Sunday, April 10, 2016

Point of View: HARDCORE HENRY


There are some theoretically cool death-defying stunts going on in Hardcore Henry, an exhaustingly extreme action movie. It’s too bad the production is too committed to its gimmick to take advantage of them. The whole thing is shot in first-person, a gauntlet of gnarly chaos from the unblinking perspective of a silent stuntman protagonist, an uncommunicative amnesiac cyborg soldier. There’s a good reason why, in over a century of cinema, there has very rarely been a feature shot entirely in this style. (This parenthetical is the obligatory reference to Robert Montgomery’s 1947 noir Lady in the Lake, the closest this novelty ever came to working.) Spending the entire time watching bobbling frames with the occasional limb swinging through just doesn’t work, especially when thrown into an ugly, nasty movie of smeary GoPro parkour and vacant characterizations conspiring to create a propulsive narrative of dehumanizing brutality. It’s quickly tiresome, a numbing cacophony of visual noise.

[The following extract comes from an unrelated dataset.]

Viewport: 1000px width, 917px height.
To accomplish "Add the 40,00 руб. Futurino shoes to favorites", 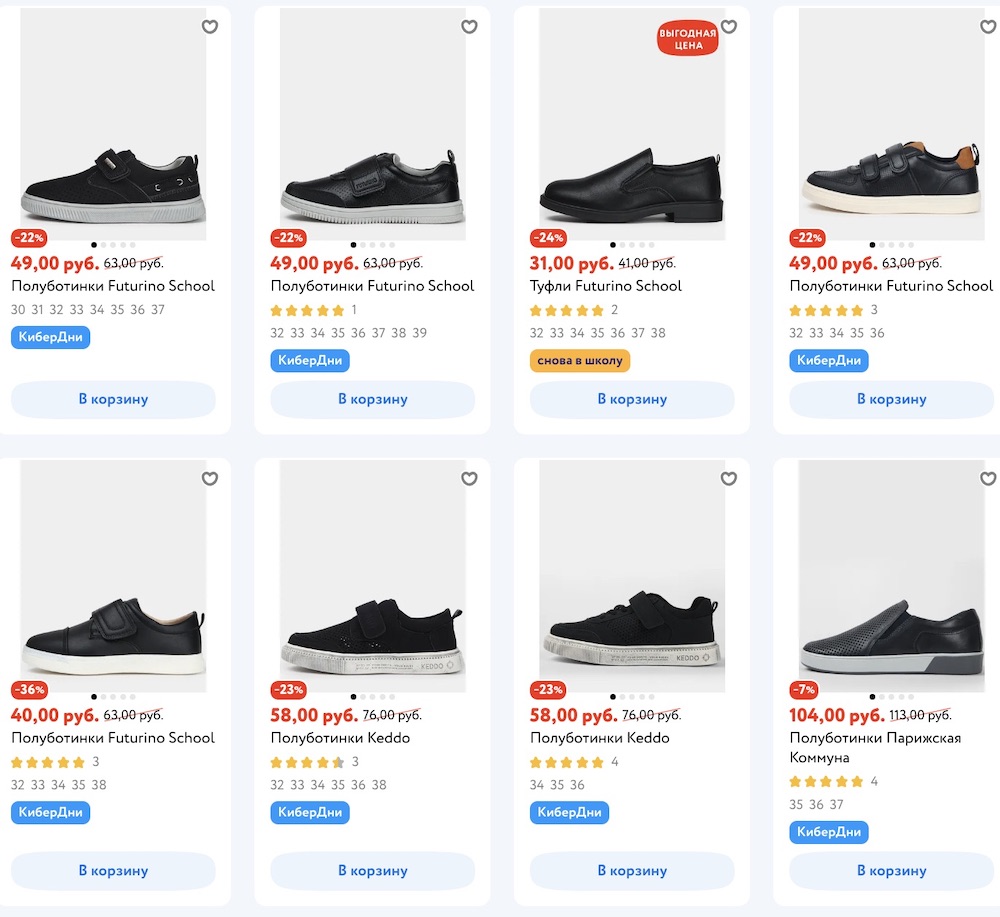I will [210, 479].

It’s halfway between a virtual reality theme park experience and a first-person shooter, with none of the immersion of the former or the interactivity of the latter. The movie wakes up with its protagonist, some unknown fit guy who has been Robocop-ed before the story began. He doesn’t know who he is or why he’s in this bionic state. All he knows is that his wife (Haley Bennett) is the scientist who saved his life. There’s not much downtime before she’s kidnapped, a snarling Russian villain with telekinetic powers (Danila Kozlovsky) taking her away. Seeing this Princess Peach snatched away by a mean Bowser gives our hero all the motivation he needs to rampage through waves of anonymous henchmen who pop up in a variety of locations: a highway, a subway station, a high rise, a brothel, a forest, a field, a decrepit hotel, and a skyscraper. For a guide he has an endlessly regenerated helper (played in all its guises – a cabbie, a biker, a coked-up nut, and more – by Sharlto Copley) who helpfully remotely updates his smart phone with the latest maps and missions. It’s gamified action taken to its illogical conclusion.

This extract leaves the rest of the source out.